12. November 2008 - Die Nachfrage nach Holz für die Strom- und Wärmeproduktion steigt. Der NABU hat nun eine Studie zur Umweltverträglichkeit von Plantagen mit schnellwachsenden Hölzern vorgelegt. „Energieholzplantagen erbringen hohe Erträge und hohe Treibhausgas-Einsparungen bei geringen Kosten.
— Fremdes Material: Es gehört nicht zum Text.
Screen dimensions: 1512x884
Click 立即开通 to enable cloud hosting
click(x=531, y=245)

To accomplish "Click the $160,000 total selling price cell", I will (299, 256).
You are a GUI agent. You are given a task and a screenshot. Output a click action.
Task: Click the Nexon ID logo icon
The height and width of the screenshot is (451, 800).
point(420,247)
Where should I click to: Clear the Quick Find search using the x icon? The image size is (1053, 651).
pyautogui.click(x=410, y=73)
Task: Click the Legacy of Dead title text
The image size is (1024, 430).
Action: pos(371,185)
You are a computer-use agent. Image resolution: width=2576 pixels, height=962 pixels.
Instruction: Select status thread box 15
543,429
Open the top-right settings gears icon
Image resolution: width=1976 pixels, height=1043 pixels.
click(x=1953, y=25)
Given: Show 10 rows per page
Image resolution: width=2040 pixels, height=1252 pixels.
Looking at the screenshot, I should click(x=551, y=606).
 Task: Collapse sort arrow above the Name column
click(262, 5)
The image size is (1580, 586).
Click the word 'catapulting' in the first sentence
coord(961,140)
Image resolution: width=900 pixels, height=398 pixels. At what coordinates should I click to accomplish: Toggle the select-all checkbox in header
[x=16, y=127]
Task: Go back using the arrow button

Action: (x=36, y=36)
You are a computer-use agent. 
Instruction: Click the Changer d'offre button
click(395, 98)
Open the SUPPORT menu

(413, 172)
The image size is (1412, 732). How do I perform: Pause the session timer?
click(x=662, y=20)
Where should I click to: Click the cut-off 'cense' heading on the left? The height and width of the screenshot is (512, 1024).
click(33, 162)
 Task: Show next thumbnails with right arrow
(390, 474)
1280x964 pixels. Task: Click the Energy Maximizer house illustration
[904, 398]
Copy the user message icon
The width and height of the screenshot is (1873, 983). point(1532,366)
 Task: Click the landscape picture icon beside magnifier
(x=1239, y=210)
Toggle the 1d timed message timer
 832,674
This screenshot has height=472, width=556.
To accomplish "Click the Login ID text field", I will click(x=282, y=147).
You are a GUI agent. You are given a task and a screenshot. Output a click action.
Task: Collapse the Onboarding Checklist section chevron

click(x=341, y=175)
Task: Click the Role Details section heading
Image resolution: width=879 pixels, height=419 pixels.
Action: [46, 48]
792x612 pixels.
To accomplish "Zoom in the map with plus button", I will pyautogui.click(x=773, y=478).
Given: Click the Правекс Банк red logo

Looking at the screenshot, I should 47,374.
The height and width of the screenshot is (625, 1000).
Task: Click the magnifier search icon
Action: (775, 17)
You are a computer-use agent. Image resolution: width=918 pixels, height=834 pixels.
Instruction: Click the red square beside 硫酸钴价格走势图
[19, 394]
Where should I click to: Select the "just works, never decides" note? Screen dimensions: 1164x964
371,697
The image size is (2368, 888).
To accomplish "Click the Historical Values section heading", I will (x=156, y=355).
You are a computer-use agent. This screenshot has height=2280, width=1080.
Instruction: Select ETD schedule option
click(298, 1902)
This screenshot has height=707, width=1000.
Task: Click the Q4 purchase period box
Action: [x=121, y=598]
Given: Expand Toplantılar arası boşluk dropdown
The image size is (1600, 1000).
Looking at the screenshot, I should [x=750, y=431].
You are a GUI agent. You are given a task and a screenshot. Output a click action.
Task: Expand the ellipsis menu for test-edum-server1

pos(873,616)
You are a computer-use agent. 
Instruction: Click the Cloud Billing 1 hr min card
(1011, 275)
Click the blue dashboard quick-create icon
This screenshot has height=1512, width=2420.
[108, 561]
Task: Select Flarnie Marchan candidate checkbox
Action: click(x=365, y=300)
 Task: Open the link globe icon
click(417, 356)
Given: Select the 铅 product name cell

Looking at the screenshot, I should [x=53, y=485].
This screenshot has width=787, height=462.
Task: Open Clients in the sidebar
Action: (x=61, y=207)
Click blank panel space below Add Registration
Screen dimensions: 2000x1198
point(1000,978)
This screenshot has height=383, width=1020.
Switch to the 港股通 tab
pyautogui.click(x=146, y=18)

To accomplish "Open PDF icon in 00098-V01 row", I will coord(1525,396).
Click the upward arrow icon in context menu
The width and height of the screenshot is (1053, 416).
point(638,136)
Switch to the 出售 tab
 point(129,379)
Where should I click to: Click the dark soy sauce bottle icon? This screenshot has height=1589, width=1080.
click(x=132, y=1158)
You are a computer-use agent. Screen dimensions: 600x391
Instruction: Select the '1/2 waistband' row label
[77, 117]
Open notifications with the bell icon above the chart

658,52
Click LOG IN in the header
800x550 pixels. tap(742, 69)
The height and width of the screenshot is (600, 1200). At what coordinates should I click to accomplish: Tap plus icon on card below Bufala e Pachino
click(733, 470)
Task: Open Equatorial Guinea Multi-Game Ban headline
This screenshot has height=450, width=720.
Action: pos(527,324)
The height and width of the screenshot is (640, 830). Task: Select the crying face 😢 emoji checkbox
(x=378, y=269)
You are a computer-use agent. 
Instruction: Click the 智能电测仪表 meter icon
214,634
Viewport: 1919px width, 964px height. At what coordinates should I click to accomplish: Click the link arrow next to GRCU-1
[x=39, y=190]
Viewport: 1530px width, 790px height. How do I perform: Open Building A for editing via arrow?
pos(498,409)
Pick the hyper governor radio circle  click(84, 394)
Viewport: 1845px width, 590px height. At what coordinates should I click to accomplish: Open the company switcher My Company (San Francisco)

Aus Klima- und Umweltsicht sind sie damit gegenüber bisherigen Bioenergieverfahren wie Rapsdiesel oder Biogas aus Silomais im Vorteil“, sagte NABU-Präsident Olaf Tschimpke.

Auch aus Sicht des Naturschutzes bieten Kurzumtriebsplantagen aus Pappeln oder Weiden durchaus Chancen, da sie hochwertiger und umweltverträglicher einzuschätzen sind als intensiv genutzte Ackerkulturen. So profitiert die Tier- und Pflanzenwelt auf einer Energieholzfläche gegenüber den Anbauflächen von Mais und Raps von der längeren Bodenruhe, dem geringeren Einsatz von Dünge- und Pflanzenschutzmitteln sowie den geringeren Störungen. Daher kommt die NABU-Studie zu dem Ergebnis, dass durch die Anlage der Flächen in ausgeräumten Ackerbauregionen positive Auswirkungen für Natur und Umwelt zu erwarten sind.

Kiebitz

Gebiete, in denen Wiesenvögel wie der Kiebitz brüten, sind strikt von einem Energieholzanbau freizuhalten.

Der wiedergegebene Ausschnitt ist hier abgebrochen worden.